%%
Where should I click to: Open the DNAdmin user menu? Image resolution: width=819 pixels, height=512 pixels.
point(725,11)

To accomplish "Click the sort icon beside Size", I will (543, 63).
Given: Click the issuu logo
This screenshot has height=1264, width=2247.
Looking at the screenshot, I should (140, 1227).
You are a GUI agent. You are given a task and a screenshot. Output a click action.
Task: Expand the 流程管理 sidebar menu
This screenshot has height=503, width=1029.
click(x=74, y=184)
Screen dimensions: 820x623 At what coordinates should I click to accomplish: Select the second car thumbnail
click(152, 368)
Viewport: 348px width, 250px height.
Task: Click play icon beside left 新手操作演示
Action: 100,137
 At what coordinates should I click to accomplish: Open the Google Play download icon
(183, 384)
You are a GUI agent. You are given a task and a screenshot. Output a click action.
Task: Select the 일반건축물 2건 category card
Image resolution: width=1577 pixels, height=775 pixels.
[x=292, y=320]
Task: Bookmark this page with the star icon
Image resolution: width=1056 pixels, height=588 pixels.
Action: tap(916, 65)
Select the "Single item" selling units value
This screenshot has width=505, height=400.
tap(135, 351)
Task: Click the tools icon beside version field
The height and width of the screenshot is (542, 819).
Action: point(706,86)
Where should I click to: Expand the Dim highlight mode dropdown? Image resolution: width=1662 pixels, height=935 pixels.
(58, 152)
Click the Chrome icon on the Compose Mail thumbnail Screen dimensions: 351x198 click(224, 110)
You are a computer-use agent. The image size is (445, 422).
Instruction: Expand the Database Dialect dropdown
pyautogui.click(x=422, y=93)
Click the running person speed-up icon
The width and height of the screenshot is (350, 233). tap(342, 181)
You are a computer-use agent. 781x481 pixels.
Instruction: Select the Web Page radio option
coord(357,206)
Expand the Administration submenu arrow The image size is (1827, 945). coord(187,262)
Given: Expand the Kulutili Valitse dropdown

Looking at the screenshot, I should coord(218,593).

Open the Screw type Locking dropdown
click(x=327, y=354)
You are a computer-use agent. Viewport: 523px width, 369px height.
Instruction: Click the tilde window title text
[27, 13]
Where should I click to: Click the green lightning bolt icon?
%%
Task directions :: Convert all of the data above into a Markdown table with the columns No. and Entry, numbering the nonblank lines in order and omitting blank lines.

Solved exercise ::
| No. | Entry |
|---|---|
| 1 | Where should I click to: Open the DNAdmin user menu? Image resolution: width=819 pixels, height=512 pixels. |
| 2 | point(725,11) |
| 3 | To accomplish "Click the sort icon beside Size", I will (543, 63). |
| 4 | Given: Click the issuu logo |
| 5 | This screenshot has height=1264, width=2247. |
| 6 | Looking at the screenshot, I should (140, 1227). |
| 7 | You are a GUI agent. You are given a task and a screenshot. Output a click action. |
| 8 | Task: Expand the 流程管理 sidebar menu |
| 9 | This screenshot has height=503, width=1029. |
| 10 | click(x=74, y=184) |
| 11 | Screen dimensions: 820x623 At what coordinates should I click to accomplish: Select the second car thumbnail |
| 12 | click(152, 368) |
| 13 | Viewport: 348px width, 250px height. |
| 14 | Task: Click play icon beside left 新手操作演示 |
| 15 | Action: 100,137 |
| 16 |  At what coordinates should I click to accomplish: Open the Google Play download icon |
| 17 | (183, 384) |
| 18 | You are a GUI agent. You are given a task and a screenshot. Output a click action. |
| 19 | Task: Select the 일반건축물 2건 category card |
| 20 | Image resolution: width=1577 pixels, height=775 pixels. |
| 21 | [x=292, y=320] |
| 22 | Task: Bookmark this page with the star icon |
| 23 | Image resolution: width=1056 pixels, height=588 pixels. |
| 24 | Action: tap(916, 65) |
| 25 | Select the "Single item" selling units value |
| 26 | This screenshot has width=505, height=400. |
| 27 | tap(135, 351) |
| 28 | Task: Click the tools icon beside version field |
| 29 | The height and width of the screenshot is (542, 819). |
| 30 | Action: point(706,86) |
| 31 | Where should I click to: Expand the Dim highlight mode dropdown? Image resolution: width=1662 pixels, height=935 pixels. |
| 32 | (58, 152) |
| 33 | Click the Chrome icon on the Compose Mail thumbnail Screen dimensions: 351x198 click(224, 110) |
| 34 | You are a computer-use agent. The image size is (445, 422). |
| 35 | Instruction: Expand the Database Dialect dropdown |
| 36 | pyautogui.click(x=422, y=93) |
| 37 | Click the running person speed-up icon |
| 38 | The width and height of the screenshot is (350, 233). tap(342, 181) |
| 39 | You are a computer-use agent. 781x481 pixels. |
| 40 | Instruction: Select the Web Page radio option |
| 41 | coord(357,206) |
| 42 | Expand the Administration submenu arrow The image size is (1827, 945). coord(187,262) |
| 43 | Given: Expand the Kulutili Valitse dropdown |
| 44 | Looking at the screenshot, I should coord(218,593). |
| 45 | Open the Screw type Locking dropdown |
| 46 | click(x=327, y=354) |
| 47 | You are a computer-use agent. Viewport: 523px width, 369px height. |
| 48 | Instruction: Click the tilde window title text |
| 49 | [27, 13] |
| 50 | Where should I click to: Click the green lightning bolt icon? |